Sub picked as 5th naval ship to hold USS Arkansas name

USS Arkansas will be the name of a future Virginia-class attack submarine, Secretary of the Navy Ray Mabus announced Wednesday.

The submarine will be the fifth U.S. naval warship to be named after Arkansas, with each being a different type of ship. A sixth warship, the CSS Arkansas, was a Confederate ironclad.

Construction of the USS Arkansas is to begin in 2018 with a scheduled active service date of 2023, according to a Navy news release announcing the name. Each Virginia-class submarine weighs 7,800 tons and is 377 feet in length.

"Proud the USS Arkansas will be traveling the world, protecting the US & sharing the story of AR everywhere it goes," Gov. Asa Hutchinson said in a Twitter post after the announcement.

The USS Arkansas name has been on a steamer ship bought by the Union in 1863 during the Civil War and used as a Union tender and supply ship; a monitor warship with a single gun turret, commissioned in 1902; a battleship commissioned in 1912 that served in both world wars; and a Virginia-class, nuclear-propelled guided-missile cruiser commissioned in 1980, according to a history of Arkansas-named ships at aimmuseum.org, the website for the Arkansas Inland Maritime Museum in North Little Rock.

"As we sail deeper into the 21st century it is time for another USS Arkansas, time to keep that storied name alive in our Navy," Mabus said in the news release. "She will sail the world like those who have gone before her, defending the American people and representing our American values through presence."

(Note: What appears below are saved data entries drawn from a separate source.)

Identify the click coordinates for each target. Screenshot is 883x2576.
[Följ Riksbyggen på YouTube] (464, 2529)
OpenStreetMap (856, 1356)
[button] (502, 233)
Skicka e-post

Mabus, a former governor of Mississippi, spent part of his 1971-72 naval service aboard the now-decommissioned cruiser USS Little Rock, one of two naval vessels named for Arkansas' capital city. The other USS Little Rock, a littoral combat ship, is to be commissioned this year.

Virginia-class attack submarines "provide the Navy with the capabilities required to maintain the nation's undersea supremacy," having features of "enhanced stealth, sophisticated surveillance capabilities and special warfare enhancements," according to the Navy's news release.

The submarines in this class, each with a beam of 34 feet, can operate at more than 25 knots submerged. The submarines have the capability to fire Tomahawk missiles at targets ashore and to conduct covert, long-term surveillance of land areas, near-shore wars or sea-based forces, according to the Navy. Other mission types include special forces delivery and support, anti-submarine and anti-ship warfare, mine delivery, and minefield mapping.

The last vessel to bear Arkansas' name was the nuclear-powered guided-missile cruiser that was decommissioned in the late 1990s. It was the last of four Virginia-class nuclear cruisers to be decommissioned.

The longest-serving USS Arkansas was the Wyoming-class battleship commissioned in 1912, which became one of the older ships during its decorated service in World War II. The battleship was armed with a dozen 12-inch guns with a 16,000-yard range.

The 562-foot battleship now lies in Bikini Atoll, where it was purposely sunk in an underwater test of an atomic bomb detonation in July 1946. The ship had stayed afloat after a first test detonation when an atomic bomb was dropped on the ship from a B-29 Superfortress.

The monitor USS Arkansas was one of the last monitor warships built for the Navy. It served in the Gulf of Mexico and with the Atlantic fleet until it was decommissioned in 1919.

The screw steamer USS Arkansas originally was named the Tonawanda until the Union used it as part of its Navy in the later years of the Civil War.

The ironclad ram CSS Arkansas had a lifespan of only three weeks in the summer of 1862 when it fought its way through a gauntlet of 33 Union vessels on the Mississippi River at Vicksburg, Miss. Sent to support forces at Baton Rouge, the boat was scuttled to avoid capture after its engines failed.